W. Va. Code § 56-3-33 (emphasis added).

Due process requires that a defendant receive adequate notice of the suit and be subject to the personal jurisdiction of the court. Id. (citations omitted). The exercise of personal jurisdiction over a non-resident defendant is proper only so long as "minimum contacts" exist between the defendant and the forum state, "such that maintenance of the suit does not offend 'traditional notions of fair play and substantial justice.'" Int'l Shoe Co. v. Washington, 326 U.S. 310, 316 (1945) (quoting Milliken v. Meyer, 311 U.S. 457, 463 (1940)).

If defendant's contacts with the forum state provide the basis for the suit, those contacts may establish "specific jurisdiction." Carefirst of Md., Inc. v. Carefirst Pregnancy Centers, Inc., 334 F.3d 390, 397 (4th Cir. 2003). To determine whether specific jurisdiction exists, this Court considers: "(1) the extent to which the defendant has purposefully availed itself of the privilege of conducting activities in the state; (2) whether the plaintiffs' claims arise out of those activities directed at the state; and (3) whether the exercise of personal jurisdiction would be constitutionally 'reasonable.'" Id. (quoting ALS Scan, Inc. v. Digital Serv. Consultants, Inc., 293 F.3d 707, 711-12 (4th Cir. 2002)).

If the defendant's contacts with the state are not the basis for the suit, however, then jurisdiction "must arise from the defendant's general, more persistent, but unrelated contacts with the state." Id. A plaintiff establishes general jurisdiction by showing that the defendant's activities in the state have been "continuous and systematic." Id. (citing Helicopteros Nacionales de Columbia, S.A. v. Hall, 466 U.S. 408, 414 & n.9 (1984)).

When a court's power to exercise personal jurisdiction over a non-resident defendant is challenged by a motion under Rule 12(b)(2) of the Federal Rules of Civil Procedure, the plaintiff bears the burden of proving the existence of the grounds for jurisdiction by a preponderance of the evidence. Owens-Illinois, Inc. v. Rapid Am. Corp., (In re The Celotex Corp.), 124 F.3d 619, 628 (4th Cir. 1997) (citing Combs v. Bakker, 886 F.2d 673, 676 (4th Cir. 1989)). B. Motion to amend complaint

Federal Rule of Civil Procedure 15(a)(1)(A) states, in pertinent part, that "[a] party may amend its pleading once as a matter of course . . . before being served with a responsive pleading." If a party seeks to amend its pleadings in all other cases, it may only do so "with the opposing party's written consent or the court's leave. The court should freely give leave when justice so requires." Fed. R. Civ. P. 15(a)(2).

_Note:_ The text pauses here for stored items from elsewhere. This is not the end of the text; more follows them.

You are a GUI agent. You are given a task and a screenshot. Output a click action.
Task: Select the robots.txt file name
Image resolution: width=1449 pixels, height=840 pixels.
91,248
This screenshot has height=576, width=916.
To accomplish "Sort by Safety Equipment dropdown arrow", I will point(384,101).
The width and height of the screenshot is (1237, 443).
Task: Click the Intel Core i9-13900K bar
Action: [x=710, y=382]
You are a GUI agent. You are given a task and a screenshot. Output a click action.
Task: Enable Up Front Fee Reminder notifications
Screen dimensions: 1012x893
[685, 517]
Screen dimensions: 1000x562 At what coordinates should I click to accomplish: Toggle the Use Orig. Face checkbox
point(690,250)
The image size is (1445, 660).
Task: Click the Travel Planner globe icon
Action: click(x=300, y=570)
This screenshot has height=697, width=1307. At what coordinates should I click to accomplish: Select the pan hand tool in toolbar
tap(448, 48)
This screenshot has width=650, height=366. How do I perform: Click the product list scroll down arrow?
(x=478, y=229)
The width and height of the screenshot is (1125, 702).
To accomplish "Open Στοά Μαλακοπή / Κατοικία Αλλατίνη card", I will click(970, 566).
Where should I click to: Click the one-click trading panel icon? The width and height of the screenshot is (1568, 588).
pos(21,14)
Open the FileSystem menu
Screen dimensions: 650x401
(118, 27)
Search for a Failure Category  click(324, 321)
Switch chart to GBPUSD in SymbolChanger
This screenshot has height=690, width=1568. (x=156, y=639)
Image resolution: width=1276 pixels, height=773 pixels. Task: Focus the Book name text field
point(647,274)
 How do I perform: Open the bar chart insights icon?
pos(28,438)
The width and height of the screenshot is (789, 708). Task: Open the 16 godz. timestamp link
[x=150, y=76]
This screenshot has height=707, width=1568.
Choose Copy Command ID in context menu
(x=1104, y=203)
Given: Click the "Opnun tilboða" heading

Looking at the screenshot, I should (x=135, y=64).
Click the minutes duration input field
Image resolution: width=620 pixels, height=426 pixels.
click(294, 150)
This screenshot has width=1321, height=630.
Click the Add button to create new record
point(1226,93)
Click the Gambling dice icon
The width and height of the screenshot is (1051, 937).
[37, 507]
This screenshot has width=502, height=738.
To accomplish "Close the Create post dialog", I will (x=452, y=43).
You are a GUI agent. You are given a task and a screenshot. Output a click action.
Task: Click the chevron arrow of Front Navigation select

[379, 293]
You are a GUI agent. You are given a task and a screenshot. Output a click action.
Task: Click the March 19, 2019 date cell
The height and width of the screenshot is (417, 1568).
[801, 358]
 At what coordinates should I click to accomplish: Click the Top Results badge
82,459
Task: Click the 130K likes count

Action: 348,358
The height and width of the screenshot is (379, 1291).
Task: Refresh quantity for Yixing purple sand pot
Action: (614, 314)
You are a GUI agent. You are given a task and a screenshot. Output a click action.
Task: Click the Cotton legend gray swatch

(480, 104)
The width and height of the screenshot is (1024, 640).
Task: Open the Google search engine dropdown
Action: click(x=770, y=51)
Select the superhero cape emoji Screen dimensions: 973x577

Rule 15(a) grants the district court broad discretion concerning motions to amend pleadings, and leave should be granted absent some reason "such as undue delay, bad faith or dilatory motive on the part of the movant, repeated failure to cure deficiencies by amendments previously allowed, undue prejudice to the opposing party by virtue of allowance of the amendment, [or] futility of amendment." Foman v. Davis, 371 U.S. 178, 182 (1962); see also Ward Elec. Serv. v. First Commercial Bank, 819 F.2d 496, 497 (4th Cir. 1987); Gladhill v. Gen. Motors Corp., 743 F.2d 1049, 1052 (4th Cir. 1984).

III. Discussion

A. Motion to dismiss for lack of personal jurisdiction

Defendant Hamberger has challenged this Court's jurisdiction over it arguing that it does not have contacts with the State of West Virginia sufficient to require it to defend against this case in this court. Thus, Hamberger requests that this Court dismiss it from the action pursuant to Federal Rule of Civil Procedure 12(b)(2). In the alternative, Hamberger asks this Court to quash the service made upon it by the plaintiffs for failure to comply with the mandates of the Hague Convention for international service of process. In support of its motion to dismiss, Hamberger argues that it is a German company with its registered offices in Stephanskirchen, Germany, where it manufactures, markets and sells its flooring products under the "Haro" brand name. Hamberger further asserts that it does no direct business in the United States, let alone in West Virginia specifically. Rather, it claims, any of its flooring products which are sold or used in the United States are received and processed through HNA, which is located in Bolingbrook, Illinois. All orders from the United States are shipped to the HNA warehouse in Illinois, and subsequently distributed by HNA. Hamberger claims that it does no business in West Virginia, and employs no one in the state. It also asserts that it has never applied for a license or permit to do business in West Virginia, owns no assets in West Virginia, tangible or otherwise, and has never sent employees, agents or representatives to West Virginia for any business purpose whatsoever. Hamberger maintains that it operates no offices in West Virginia, nor has it ever been assessed taxes in West Virginia, or appointed an attorney-in-fact or registered agent in the state for the purpose of service of process. Finally, Hamberger says that, aside from the present litigation, it has never been involved in a lawsuit in the United States, and has never been subject to the jurisdiction of any United States court. Hamberger offers the affidavit of Ludwig Strebel, its sales and technical coordinator of major overseas countries, in support of all of the above assertions.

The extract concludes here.